When she is struggling or going through a tough time, Lizzie tries to remind herself that “this is a part of her, but doesn’t define her.”

“I think throughout high school this will make me more aware of others and is going to make me much more open to people,” Lizzie said.  “I used to [immediately judge others].  I realized that everyone is fighting a secret battle you don’t know about.  You have to remember that.”

After feeling alone for so long, she says that now everywhere she turns she sees another person who is suffering with an eating disorder.

“I wasn’t confident and I felt like I was the only one who had those insecurities, but it’s really just hard in the moment.  Going through your recovery is hard but it’s so much better to live.  However, I did remember that there was a part where I thought ‘if I was ever going to die, then I want to die skinny,’” Lizzie said.

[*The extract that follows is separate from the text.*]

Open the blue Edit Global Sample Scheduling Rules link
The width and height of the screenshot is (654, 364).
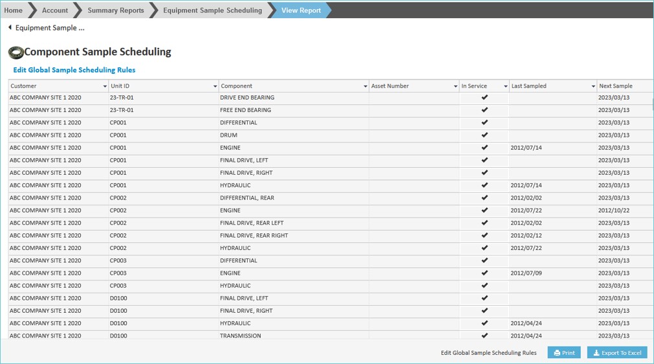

Still seeing four doctors ranging from weekly to monthly, Lizzie sees things looking up for herself.

“Honestly, I think this is a good weight to stay at right now.  I know I’m supposed to gain more.  It’s kind of hard for me now that I have to go gain more though,” Lizzie said.  “I’m not fully better yet because I think I’m okay, but I also thought I was okay when I was at 68 pounds.”

Emphasizing Lizzie’s point and also continuing her recovery, Koebel agrees that everyone recovering from an eating disorder will never be able to forget it.

“Nowadays everyone is dressing rather revealingly and you can’t help but think ‘maybe she’s anorexic,’ or ‘if I don’t eat my lunch then I’ll look like her.’  You’re never going to get rid of your thoughts,” Koebel said.  It’s the way it is, living as a recovering anorexic.”